If you have a cough, is it dry, productive (bringing up mucus), or a combination?

If productive, is the mucus thick or thin, clear, yellow, green, or bloody?

Do you experience chest pain while coughing? If so, where is the pain located? Does it spread to your arm, neck, jaw, or back?

Chest Pain

Have you experienced chest pain unrelated to coughing? If so, where was the pain located and did it spread to other areas?

Have you suffered any chest injuries or rib fractures?

Do you have a history of heart disease, high or low blood pressure?

Have you undergone procedures such as angiography, angioplasty, or bypass surgery?

Are you currently taking medications for high blood pressure, water retention (diuretics), or other conditions? If so, which medications, for how long, and what are the results?

Skin/sleep :

Skin and Nails

How would you describe the texture and overall appearance of your skin? Do you have any rashes, moles, or warts? If so, please describe their location (specific body part), appearance (raised or flat), size, color, number, and whether they itch or bleed. Are there any areas of discoloration or white spots on your body? Do you have any birthmarks?

Are there any changes in your nails, such as discoloration, brittleness, roughness, or white spots? Do your nails become infected or ingrown? Do you bite your nails?

Do you have varicose veins? If so, when did they appear (pregnancy, menopause, etc.)? Are they related to heart, liver, or kidney problems?

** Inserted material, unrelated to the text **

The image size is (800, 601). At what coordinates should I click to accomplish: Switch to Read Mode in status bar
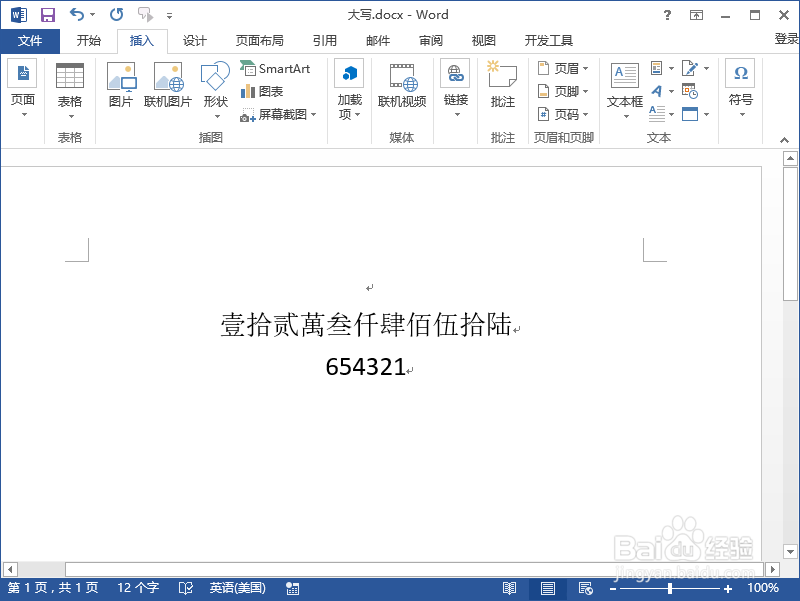(x=509, y=588)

Have you experienced any skin conditions such as eczema, psoriasis, or other skin disorders? What treatments have you used, including any topical applications?

Perspiration and Sleep

Do you sweat excessively in any particular area of your body? Does your sweat have a strong or unpleasant odor? Does your sweat stain your clothes?

Is your sleep refreshing or do you feel tired upon waking? Do you prefer to sleep on your back, stomach, or side? How long does it take you to fall asleep? Do you wake up during the night? If so, why (need to urinate, thirst, dreams, difficulty breathing, pain, etc.)? How long does it take to fall back asleep? Do you snore? Do you rely on sleep aids?

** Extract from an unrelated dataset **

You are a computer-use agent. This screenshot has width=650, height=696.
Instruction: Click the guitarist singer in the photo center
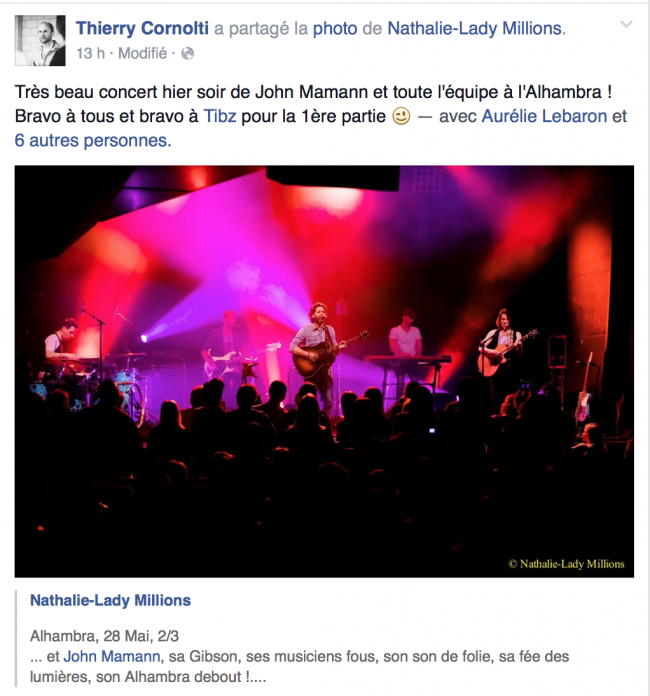pos(317,351)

Do you have any recurring dreams? Are your dreams pleasant or frightening? Can you remember the details of your dreams?

Modalities :

Triggers, Aggravators, and Ameliorators: Are there any activities, postures, or situations that worsen or improve your symptoms? For example, does lying on a particular side, sitting, standing, walking, climbing stairs, or bending forward make your pain better or worse?

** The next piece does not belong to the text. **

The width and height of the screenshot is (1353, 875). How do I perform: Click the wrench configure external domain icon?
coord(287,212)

Diet: Are there any foods or drinks that aggravate or improve your symptoms? For example, do you find relief or discomfort after consuming hot or cold foods, ice, ice cream, fried food, spicy food, sweets, sour food, wine, beer, or hard liquor?

Weather: Does your condition change based on the season (winter, summer, rain) or changes in weather (hot to cold, cold to hot)?

Time of Day: Are your symptoms better or worse at certain times of the day (morning, afternoon, evening, twilight, night, before or after midnight)?

Environment: Do you feel better or worse with hot or cold applications, pressure, tight clothing, covering, uncovering, undressing, open air, closed rooms, crowded places, before, after, or during sleep, bathing, menstruation, sexual intercourse, physical or mental exertion, music, sympathy, consolation, before exams, meetings, public performances, or financial or emotional stress?